A Brooklyn-born, convent-educated new college graduate,
she'd been working as a secretary for a shipbuilding
firm. She had joked she wouldn't join the WACS because
she didn't look good in khaki but would join if the Navy
enlisted women. Like everyone in the office, she was very
patriotic; but part of her motivation for joining was
that $150 a month was good pay for a woman, and
graduating from college in 1939 had left her in debt. The
Navy wanted women with mathematics ability to train in
cryptography so as to free men for sea duty, and math had
been her major. Still, as she was being sworn in she
thought, "My God, what am I doing?" After
training at Smith college, she reported to duty in Miami
on January 20, 1943, in her new WAVE uniform, which she
felt was very attractive. She was the first WAVE officer
to take over from a male officer. Eventually the entire
communications department was run by women, with male
officers only on temporary duty waiting for assignment to
ships. At that time, the women officers could not be
stationed outside the continental United States and never
be aboard ship. She never experienced or learned of any
harassment. "Men did not use vulgar language in
front of women. . . There were a few hard-core enlisted
men . . . who really didn't like the WAVES; but on the
whole . . . they treated us like ladies." "I
can't speak for the WACS; they were overseas. . . a lot
farther into the battlefield than we ever were . . .
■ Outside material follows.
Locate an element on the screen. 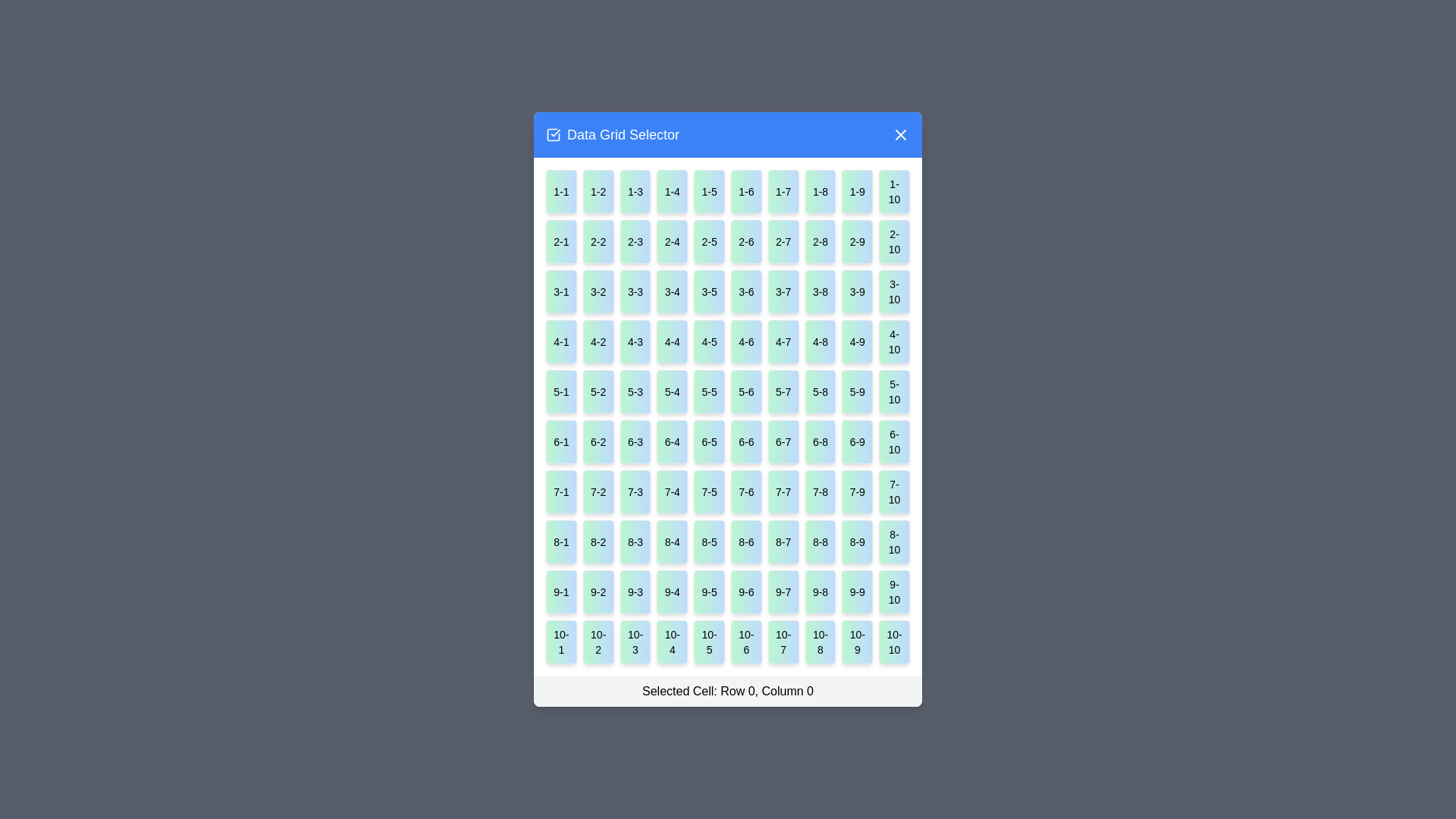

nowadays there seems to be so much friction, so much
antagonism between the men and the women. The world was a
totally different place in those days." She still
doesn't believe women belong on board ships or even in
the military academies because it makes for problems
"with the birds and the bees."
She found her three and a half years in the Navy
fascinating. "I loved doing the code work. It is
very interesting to decipher codes. They used to tell us
at training, 'Communications can not win a war, but
communications can lose a war.'" She still remembers
her one vital error in assigning the wrong day's code to
a warning to merchant ships about a submarine.
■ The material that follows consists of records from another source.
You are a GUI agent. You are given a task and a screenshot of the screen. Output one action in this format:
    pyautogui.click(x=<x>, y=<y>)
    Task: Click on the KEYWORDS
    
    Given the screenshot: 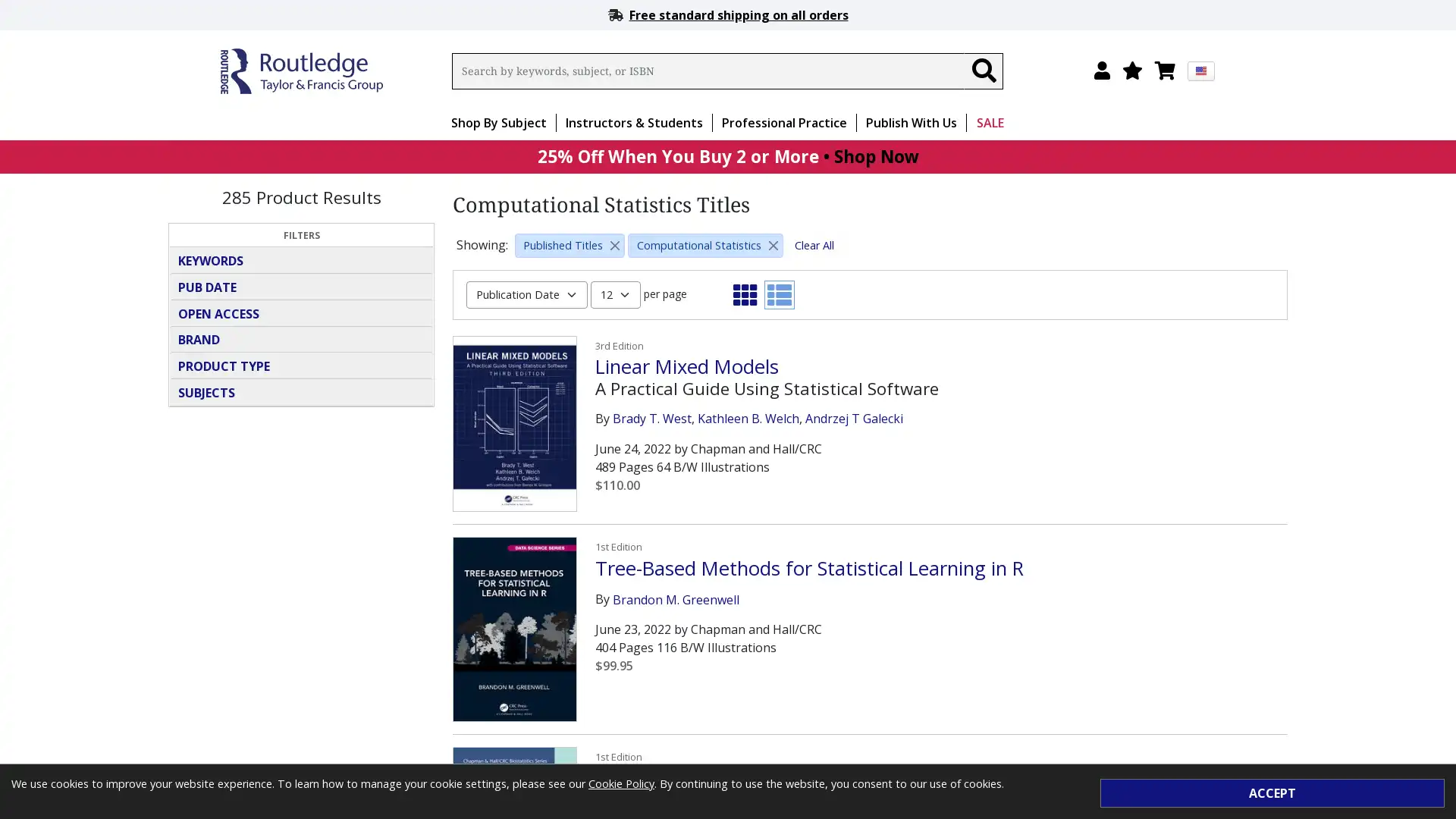 What is the action you would take?
    pyautogui.click(x=301, y=259)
Fortunately there wasn't any submarine, but she felt
guilty for having made a potentially fatal error. The
young WAVE got orders to go to Hawaii in the summer of
1945. The war in Europe was over and the Japanese
surrendered after the A-bomb was dropped on Hiroshima. No
new WAVES were scheduled to Hawaii, but Natalie worked
the code room of the naval base in Pearl Harbor until
March of 1946. She was there for V-J Day and remembers
riding in a truck down Kalakaua Avenue to celebrate the
end of the war. She left the Navy to work as a civilian
code worker for General MacArthur in Japan. She and the
other civilian women lived in a hotel. She recalls
MacArthur "making an entrance" every day in his
limousine. She felt he "played God" and was
perfect for the emperor-worshipping Japanese because
"they respect that type." "He played it to
the hilt."
Surprisingly, Natalie felt little discomfort at being
an American woman in Japan, and even made a visit to
Hiroshima 15 months after the bombing. She said the
Japanese could not have been nicer, helping her with her
camera. They toured the epicenter with a Jesuit priest
and saw very little had been rebuilt, except a Catholic
church and a house. The people there seemed to be
healthy. She did not feel any sense of responsibility as
an American. She met many Americans who had expected to
be part of the invasion and likely to die. "I feel
like Harry Truman who they said never looked back. I
never look back either."
In 1950 when she was 31, she married a Canadian she
had met years earlier while stationed in Miami. He'd
looked her up after the war. He became an American
citizen and they raised their family, mostly in New
Jersey and New York states, making many visits to Hawaii,
her favorite place. She was widowed in l989 and soon
after moved to Ft. Collins to be near her children.